---------- DATA FOR THIS TASK
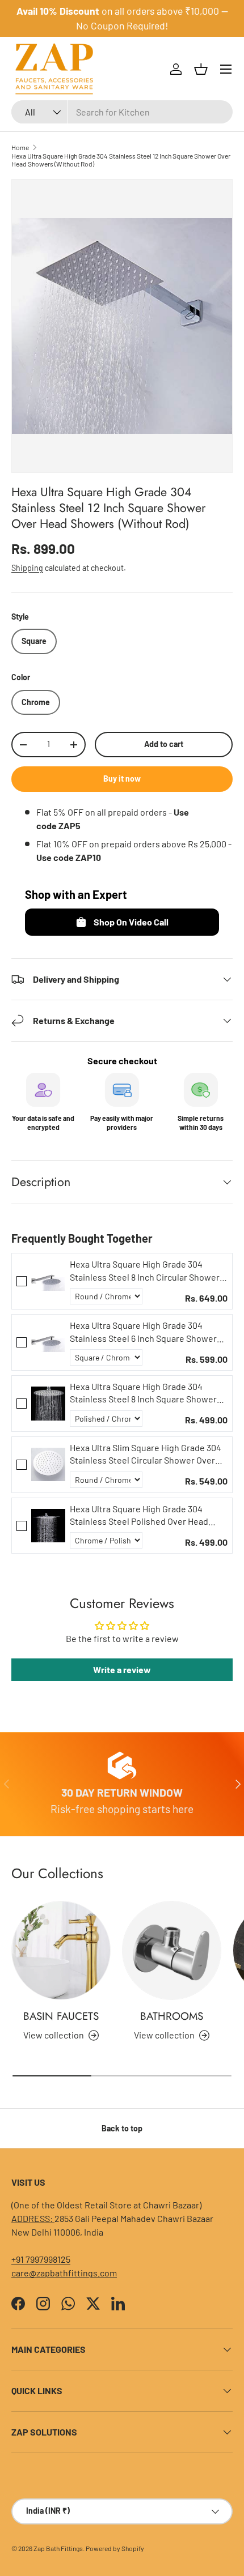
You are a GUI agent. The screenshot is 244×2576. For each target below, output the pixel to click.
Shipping (27, 568)
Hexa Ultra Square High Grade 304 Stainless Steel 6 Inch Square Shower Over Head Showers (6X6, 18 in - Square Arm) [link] (146, 1332)
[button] (200, 69)
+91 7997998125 (40, 2259)
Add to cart (163, 744)
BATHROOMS (171, 2016)
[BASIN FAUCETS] (61, 1950)
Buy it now (122, 778)
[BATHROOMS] (172, 1950)
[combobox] (122, 111)
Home (20, 147)
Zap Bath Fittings (58, 2548)
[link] (48, 1281)
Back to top (122, 2128)
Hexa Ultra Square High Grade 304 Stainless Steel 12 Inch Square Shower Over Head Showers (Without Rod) (120, 160)
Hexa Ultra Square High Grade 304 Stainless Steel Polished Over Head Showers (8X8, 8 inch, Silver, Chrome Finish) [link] (141, 1515)
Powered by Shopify (115, 2548)
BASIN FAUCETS (61, 2016)
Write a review (122, 1669)
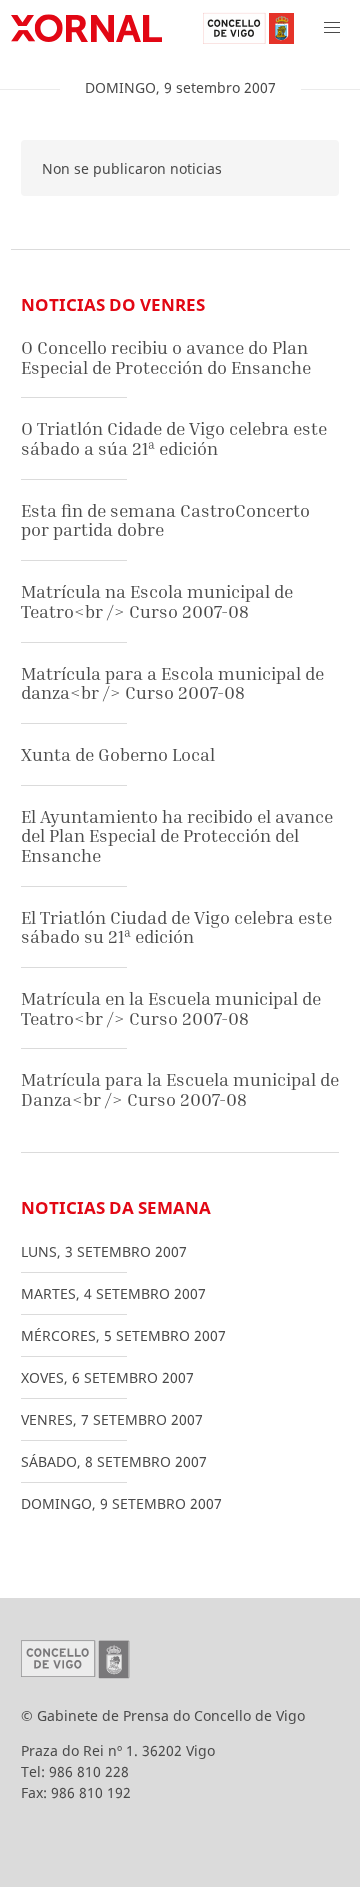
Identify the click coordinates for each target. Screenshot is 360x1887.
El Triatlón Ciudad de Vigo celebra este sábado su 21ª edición (176, 927)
--------------------
EXERCISE AIM: Within the data above, filter for lines containing the word "target" and copy each one.

ANSWER SPACE:
You are a GUI agent. The screenshot is 244×2576. For each target below, output the pixel to click.
Identify the click coordinates for each target. Screenshot is 360x1887.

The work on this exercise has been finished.